Nash helped write many of The Hollies’ catchy confections like Stop Stop Stop and On A Carousel, but at the height of their success he quit. On a US tour, he says, he had stepped off the plane in LA, climbed up the nearest palm tree and declared to Clarke that he was never coming down. It was a metaphor the band didn’t heed, he maintains. He had fallen in love with California, and smoking his first joint there only increased his disaffection with life back in London. “The other Hollies were strictly pub guys. They had their eight pints a night to get their jollies. I felt like we were starting to drift apart.”

The rest of the group’s desire to record an album of Bob Dylan songs in the style of a Las Vegas cabaret was the final straw, Nash says. Even then he might not have been bold enough to walk out but for the fact that he’d visited the LA home of singer-songwriter Joni Mitchell in the summer of 1968 and joined ex-Byrd Crosby and ex-Buffalo Springfield Stills in an impromptu singing session.

“Something magical had happened, and we all knew it,” he says. When finally he made the decision to relocate to California it was made easier by he and Mitchell falling in love.

Their relationship turned out to be as ephemeral as most in the crazy world of LA rock music but it gave Nash one of his best songs, Our House, in which – like one of his photographed reflections – he captured a moment of their domestic bliss.

Nash’s radical song Military Madness became an anthem of the anti-Vietnam War movement

Another of his finest compositions, Teach Your Children, he began writing at a motel in South Leeds during his last days with The Hollies and was a stand-out track on the first album the trio recorded with Neil Young, Déjà Vu, which made Crosby Stills Nash & Young one of the world’s biggest groups.

Nash’s radical song Military Madness became an anthem of the anti-Vietnam War movement and helped kickstart a successful solo career, but it’s for playing with Crosby, Stills and the frequently absent Young that he is best known. Despite Crosby’s liver transplant and Stills’s prostate cancer scare, the trio have just been in the UK pulling off the remarkable feat of turning in note-perfect performances of the famous harmonies they captured on their first album back in 1969.

Most groups would’ve disbanded decades ago after the kind of arguments they endured. At one point Nash started dating Stills’s girlfriend Rita Coolidge; another time Stills took a razorblade to master tapes Nash had recorded for a solo album.

“But we’re still singing together,” he says. “We’re brothers. You fuck up now and then. So what?”
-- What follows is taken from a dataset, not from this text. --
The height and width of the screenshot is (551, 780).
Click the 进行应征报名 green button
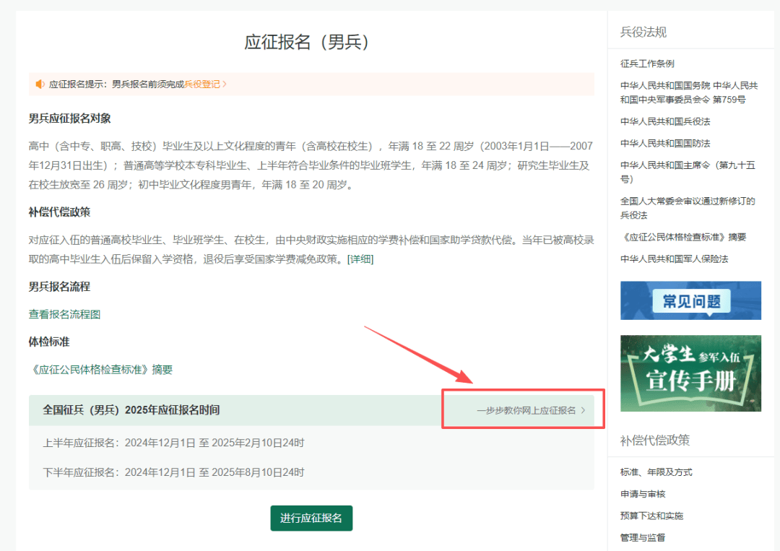coord(311,518)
Nash eventually bought “part of a jungle” on the Hawaiian island of Kauai, where he made a home for his wife Susan and their three children, but every so often he finds himself back in Manchester. When he steps onto the Arena’s stage, he says, it is with a touch of melancholy. He’s not sad that he left, he adds, but it’s clear that some aspects of his early life in Salford still haunt him, not least his father doing time in Strangeways after buying the young Graham a camera that turned out to have been stolen.

On one visit in the mid-1970s, he remembers, it was classic Manchester weather, tossing down all day. “It was miserable and people were all huddled up, probably because of the weather, but it felt deeper than that to me. It felt that they weren’t happy with their lives, and then I began to realise just how lucky I had been and started to think how fortunate I was that my mother and father encouraged me to get into music.”

He captured the moment in one of his most poignant songs, Cold Rain, with lyrics like “Many people share, sad dreams and hopes that are stained by sulphur in the air.”

Does he think Manchester is full of people with sad dreams now?

“No. Cities go through changes.”

His face breaks out in a smile and he mentions the irony that he’s ended up going from famously wet Manchester and its 40-inch annual rainfall to Hawaii which has 450 inches of rain a year.

“The good thing is we get these amazing rainbows. And at least it’s warm rain.”